The Oppressive Romance in Charlotte Perkins Gilman's "The Yellowish Wallpaper"
In "The Yellow
Wallpaper", by Charlotte Perkins Gilman, the dominant/submissive
romance between an oppressive hubby and his submissive wife
pushes her from depression into insanity.
Flawed human nature
seems to play an excellent function in her breakdown. Her hubby, a noted
physician, is usually unwilling to admit that there could really be something
wrong along with his wife. This same frame of mind sometimes appears in her brother, who
is also your physician. While this frame of mind, and the actions taken
because of it, undoubtedly contributed to her breakdown; it appears to me
that there surely is a rebellious spirit in her.
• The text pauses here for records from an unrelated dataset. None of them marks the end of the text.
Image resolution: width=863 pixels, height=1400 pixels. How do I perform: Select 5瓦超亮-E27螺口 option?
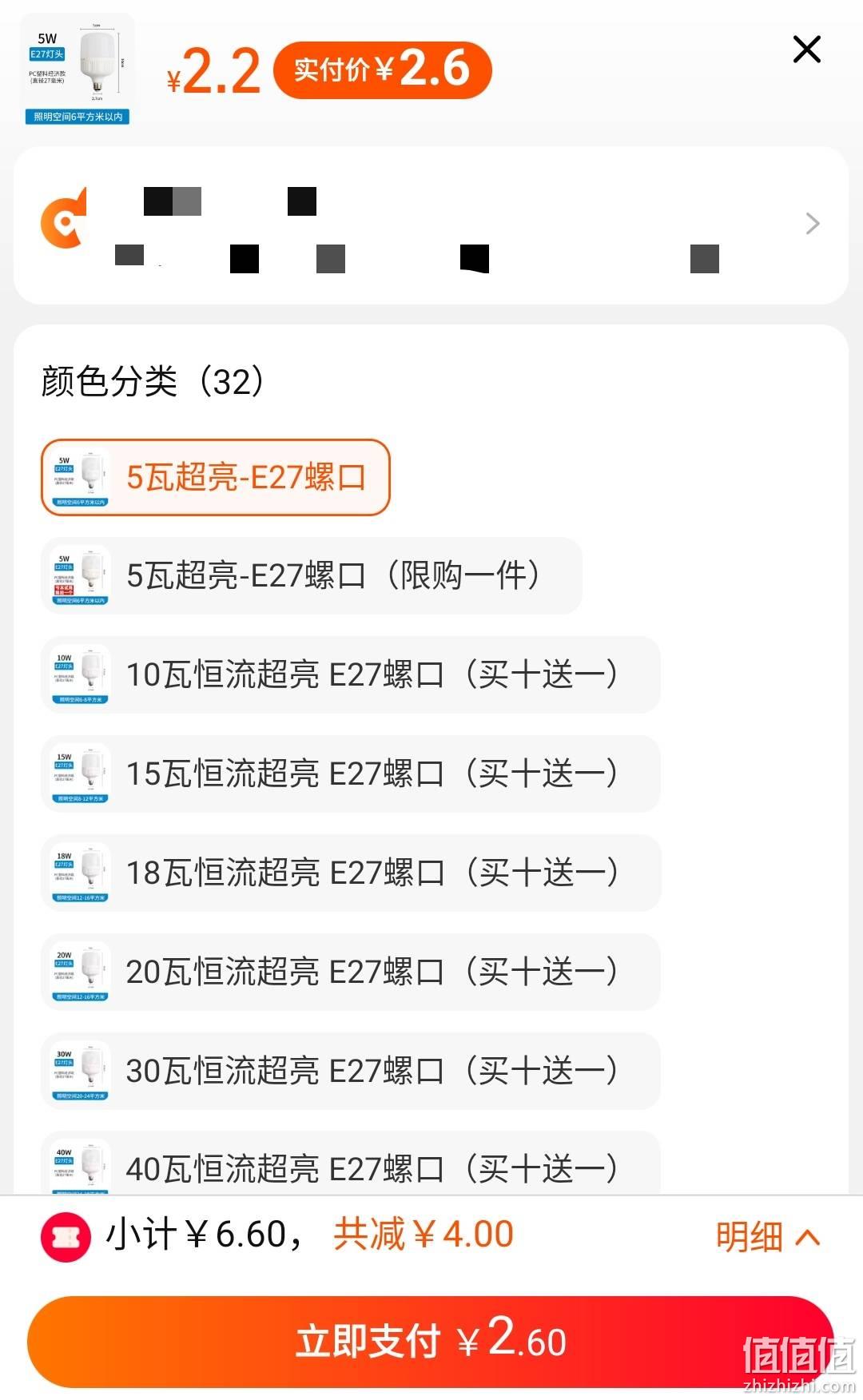click(216, 477)
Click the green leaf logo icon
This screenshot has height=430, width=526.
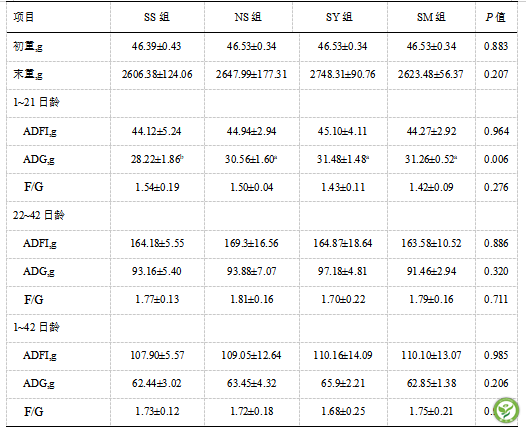click(506, 410)
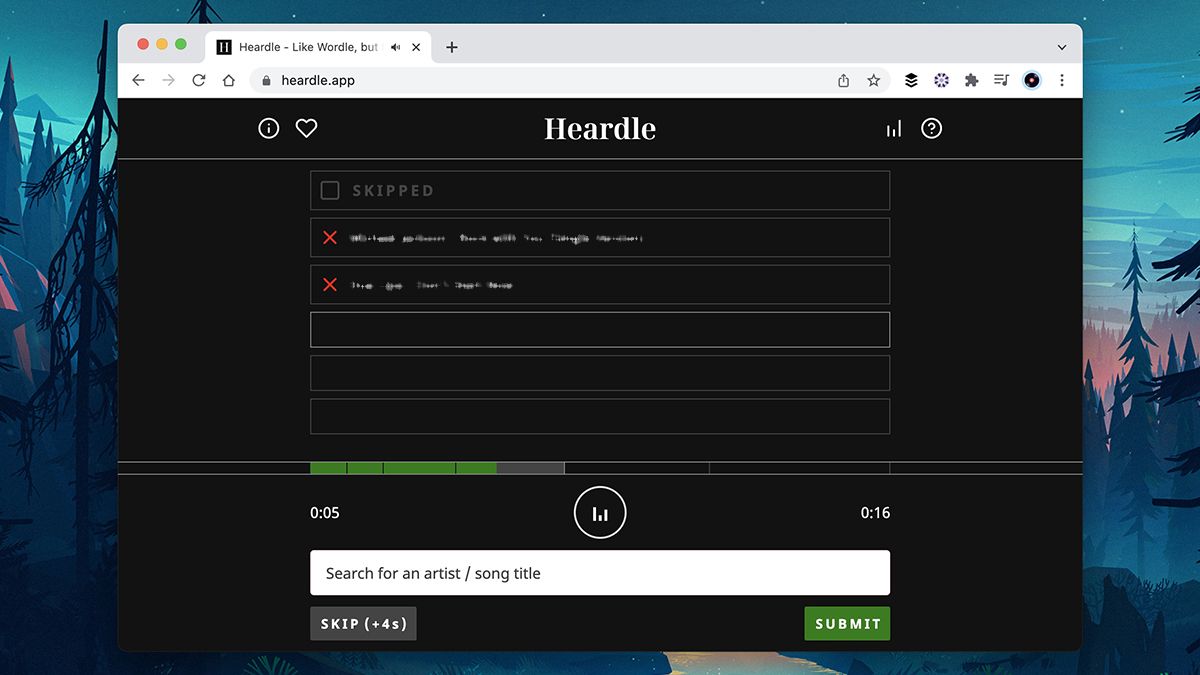
Task: View your guess statistics
Action: (x=893, y=128)
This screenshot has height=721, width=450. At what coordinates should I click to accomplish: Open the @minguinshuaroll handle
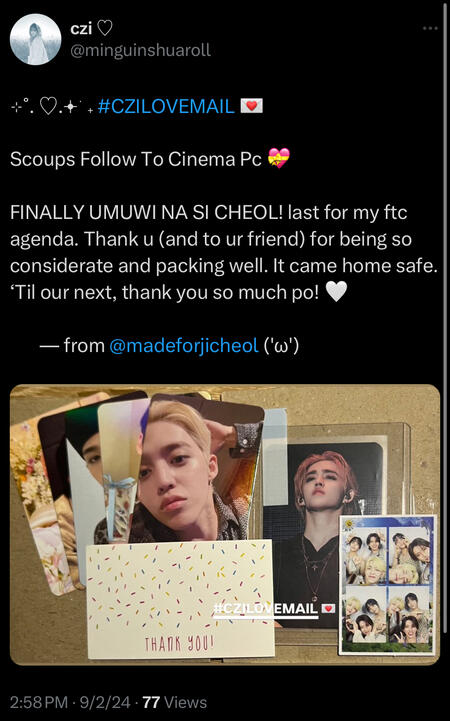[x=140, y=50]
Perhaps unconsciously she
seems determined to show them to be wrong.
As the story
begins, the girl -- whose name we by no means learn -- tells of her
depression and how it really is dismissed by her partner and brother. "You
see, he will not believe I am ill! And what is one able to do? If a
physician of high position, and one's own spouse, assures friends
and family members that there is very nothing the problem with one but
temporary nervous depression -- hook hysterical
* * * * *
tendency -- what's
someone to do?" (Gilman 193). Both of these men -- both doctors -- seem
completely struggling to admit that there could possibly be more to her condition
than than simply stress and hook nervous condition. Even though a
summer in the united states and weeks of bed-rest don't support, her husband
refuses to acknowledge that she may own a genuine problem.